─── Input data ───
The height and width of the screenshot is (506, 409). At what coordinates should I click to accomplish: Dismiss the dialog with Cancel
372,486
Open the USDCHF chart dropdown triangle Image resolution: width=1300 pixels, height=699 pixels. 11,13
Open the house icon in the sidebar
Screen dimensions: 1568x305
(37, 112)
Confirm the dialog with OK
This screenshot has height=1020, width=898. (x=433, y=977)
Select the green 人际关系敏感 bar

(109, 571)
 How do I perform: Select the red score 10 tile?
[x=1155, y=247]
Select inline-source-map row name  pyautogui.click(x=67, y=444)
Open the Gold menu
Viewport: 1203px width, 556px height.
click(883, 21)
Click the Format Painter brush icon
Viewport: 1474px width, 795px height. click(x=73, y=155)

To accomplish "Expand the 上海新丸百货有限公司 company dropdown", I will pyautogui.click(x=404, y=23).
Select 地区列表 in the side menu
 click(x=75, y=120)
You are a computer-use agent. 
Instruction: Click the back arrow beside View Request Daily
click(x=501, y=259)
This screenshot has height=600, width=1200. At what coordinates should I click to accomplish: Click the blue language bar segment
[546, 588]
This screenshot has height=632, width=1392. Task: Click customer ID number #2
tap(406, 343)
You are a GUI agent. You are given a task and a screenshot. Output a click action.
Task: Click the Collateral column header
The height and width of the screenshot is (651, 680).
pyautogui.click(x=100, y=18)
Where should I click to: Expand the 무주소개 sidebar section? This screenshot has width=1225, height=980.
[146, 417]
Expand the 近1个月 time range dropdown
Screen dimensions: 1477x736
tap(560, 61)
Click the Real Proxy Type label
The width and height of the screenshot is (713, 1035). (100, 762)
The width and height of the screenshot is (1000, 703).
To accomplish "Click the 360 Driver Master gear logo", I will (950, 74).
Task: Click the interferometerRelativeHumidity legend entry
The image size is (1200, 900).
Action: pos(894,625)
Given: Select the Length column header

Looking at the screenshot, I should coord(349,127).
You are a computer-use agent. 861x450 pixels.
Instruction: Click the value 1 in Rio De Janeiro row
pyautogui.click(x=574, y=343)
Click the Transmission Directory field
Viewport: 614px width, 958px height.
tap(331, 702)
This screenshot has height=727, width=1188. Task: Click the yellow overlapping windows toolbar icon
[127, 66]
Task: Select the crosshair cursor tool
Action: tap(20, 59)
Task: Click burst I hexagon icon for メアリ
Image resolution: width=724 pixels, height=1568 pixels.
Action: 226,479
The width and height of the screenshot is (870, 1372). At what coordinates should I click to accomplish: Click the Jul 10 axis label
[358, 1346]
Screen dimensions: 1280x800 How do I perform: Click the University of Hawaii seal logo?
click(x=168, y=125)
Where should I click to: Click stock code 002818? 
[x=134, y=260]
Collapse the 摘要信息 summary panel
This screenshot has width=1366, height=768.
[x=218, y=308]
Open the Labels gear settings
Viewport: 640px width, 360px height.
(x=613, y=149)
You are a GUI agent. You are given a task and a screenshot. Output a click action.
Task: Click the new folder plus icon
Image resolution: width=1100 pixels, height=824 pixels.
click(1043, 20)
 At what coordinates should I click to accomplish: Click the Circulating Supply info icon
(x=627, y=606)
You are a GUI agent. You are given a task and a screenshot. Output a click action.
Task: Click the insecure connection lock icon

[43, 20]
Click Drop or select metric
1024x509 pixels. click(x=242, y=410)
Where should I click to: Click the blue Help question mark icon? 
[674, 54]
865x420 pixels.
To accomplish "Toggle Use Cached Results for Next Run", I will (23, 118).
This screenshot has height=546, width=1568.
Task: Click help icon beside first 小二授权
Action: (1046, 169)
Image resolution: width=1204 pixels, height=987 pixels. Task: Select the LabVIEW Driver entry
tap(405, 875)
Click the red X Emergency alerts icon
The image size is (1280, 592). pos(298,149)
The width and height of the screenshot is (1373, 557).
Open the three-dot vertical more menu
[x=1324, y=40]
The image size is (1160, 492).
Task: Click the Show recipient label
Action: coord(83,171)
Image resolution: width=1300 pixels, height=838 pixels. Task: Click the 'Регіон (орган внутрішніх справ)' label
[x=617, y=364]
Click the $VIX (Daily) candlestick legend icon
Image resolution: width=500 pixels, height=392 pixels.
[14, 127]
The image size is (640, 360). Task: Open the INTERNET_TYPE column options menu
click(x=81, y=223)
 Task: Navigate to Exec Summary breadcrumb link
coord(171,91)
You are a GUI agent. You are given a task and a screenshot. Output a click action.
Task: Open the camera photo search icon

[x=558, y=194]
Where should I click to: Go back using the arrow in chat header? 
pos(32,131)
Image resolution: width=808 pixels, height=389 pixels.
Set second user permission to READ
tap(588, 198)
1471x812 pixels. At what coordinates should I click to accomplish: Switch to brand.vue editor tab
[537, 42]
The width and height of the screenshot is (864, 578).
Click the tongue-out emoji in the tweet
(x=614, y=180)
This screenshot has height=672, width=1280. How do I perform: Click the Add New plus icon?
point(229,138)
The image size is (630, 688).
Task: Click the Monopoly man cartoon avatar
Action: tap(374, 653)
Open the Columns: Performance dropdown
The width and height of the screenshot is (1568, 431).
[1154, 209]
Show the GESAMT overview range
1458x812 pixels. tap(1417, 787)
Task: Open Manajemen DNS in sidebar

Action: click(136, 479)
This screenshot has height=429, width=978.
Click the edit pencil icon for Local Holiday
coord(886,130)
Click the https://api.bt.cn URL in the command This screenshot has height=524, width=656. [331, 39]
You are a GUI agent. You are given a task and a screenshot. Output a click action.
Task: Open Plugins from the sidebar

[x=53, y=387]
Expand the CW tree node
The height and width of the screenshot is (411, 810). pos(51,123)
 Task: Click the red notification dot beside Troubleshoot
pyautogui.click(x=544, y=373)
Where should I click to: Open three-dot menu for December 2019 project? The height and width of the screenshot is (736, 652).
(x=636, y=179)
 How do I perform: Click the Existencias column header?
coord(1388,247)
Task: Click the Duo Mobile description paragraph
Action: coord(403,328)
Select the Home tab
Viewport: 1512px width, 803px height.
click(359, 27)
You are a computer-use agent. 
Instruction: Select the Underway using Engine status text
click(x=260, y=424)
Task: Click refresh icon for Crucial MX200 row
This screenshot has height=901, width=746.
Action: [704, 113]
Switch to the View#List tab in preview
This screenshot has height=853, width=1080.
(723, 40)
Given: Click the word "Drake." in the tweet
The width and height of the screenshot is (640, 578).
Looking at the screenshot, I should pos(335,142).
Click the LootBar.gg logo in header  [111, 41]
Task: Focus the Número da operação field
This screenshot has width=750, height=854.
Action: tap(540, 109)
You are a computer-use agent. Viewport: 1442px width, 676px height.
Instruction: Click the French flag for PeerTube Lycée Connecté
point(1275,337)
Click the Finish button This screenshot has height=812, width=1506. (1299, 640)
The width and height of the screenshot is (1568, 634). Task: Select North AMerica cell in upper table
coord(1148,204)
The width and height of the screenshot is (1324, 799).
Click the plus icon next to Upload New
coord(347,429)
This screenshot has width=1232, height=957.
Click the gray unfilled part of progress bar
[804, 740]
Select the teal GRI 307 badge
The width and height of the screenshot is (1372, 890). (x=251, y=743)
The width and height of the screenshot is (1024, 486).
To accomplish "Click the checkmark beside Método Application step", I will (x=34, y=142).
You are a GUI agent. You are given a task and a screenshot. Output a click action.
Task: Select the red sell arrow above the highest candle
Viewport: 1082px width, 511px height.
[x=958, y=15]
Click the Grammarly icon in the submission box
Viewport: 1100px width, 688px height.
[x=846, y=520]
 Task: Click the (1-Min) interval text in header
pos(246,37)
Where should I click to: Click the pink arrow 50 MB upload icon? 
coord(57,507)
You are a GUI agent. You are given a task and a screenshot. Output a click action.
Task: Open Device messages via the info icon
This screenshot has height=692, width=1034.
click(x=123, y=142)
───
**Work required:**
From the listing above, repeat exactly the lines starting at the line that includes "Task: Open Manajemen DNS in sidebar" and ending at the line that includes "Click the https://api.bt.cn", with nothing outside that span.

**Output of the task:**
Task: Open Manajemen DNS in sidebar

Action: click(136, 479)
This screenshot has height=429, width=978.
Click the edit pencil icon for Local Holiday
coord(886,130)
Click the https://api.bt.cn URL in the command This screenshot has height=524, width=656. [331, 39]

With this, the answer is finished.